Легкий смех прокатился по залу. По бледному лицу Старцева пошли красные пятна, он съежился и умоляюще смотрел на судью, ища защиты.
— Подсудимая, — позвонил судья колокольчиком, призывая к тишине в зале, — прошу не оскорблять свидетеля.
— Я повторяю, — утверждала Марина, — что свидетель Старцев был пьян до потери сознания и видеть меня в ресторане не мог.

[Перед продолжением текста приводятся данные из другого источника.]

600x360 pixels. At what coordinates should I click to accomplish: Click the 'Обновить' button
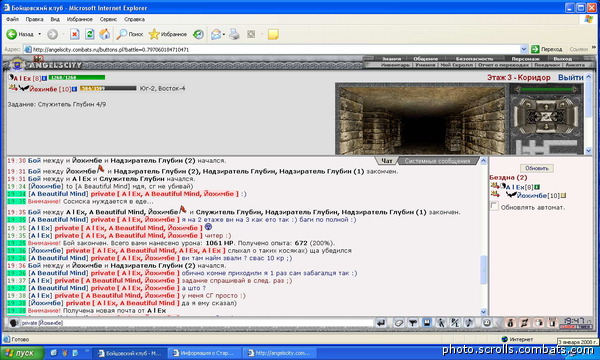coord(536,168)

Отметив замешательство Старцева и ту поспешность, с которой пришел к нему на помощь судья, Марина торжествовала свою маленькую победу. От этого у нее заметно отлегло от сердца и хоть на какое-то время отступила неуемная боль по отцу.
Старцев нервно передернул плечами, обратился к судье:
— Господин судья, обвиняемая клевещет. Она хочет скомпрометировать меня перед высоким судом великого рейха. Я отвечаю за свои показания. Отвечаю! — с каждым словом все больше распалялся он и закончил сорвавшимся фальцетом. Лицо его покраснело, пылало гневом.
Многозначительно посмотрел на судью, прокурора, и тот усмиряющим жестом руки успокоил Старцева.
— Суд верит вам, свидетель. Верит.
— Господин судья, — заговорил требовательно прокурор. — Надеюсь, при вынесении приговора будет учтено вызывающе дерзкое поведение и неуважительное отношение к суду обвиняемой?
— О, да, конечно, — поспешил заверить судья и отпустил Старцева на скамью свидетелей.
Марина непонимающе уставилась на судью. Он отпустил Старцева, не выяснив главного вопроса? Почему? Старцев не знает Киевица и Деклера? Или за этим кроется что-то иное?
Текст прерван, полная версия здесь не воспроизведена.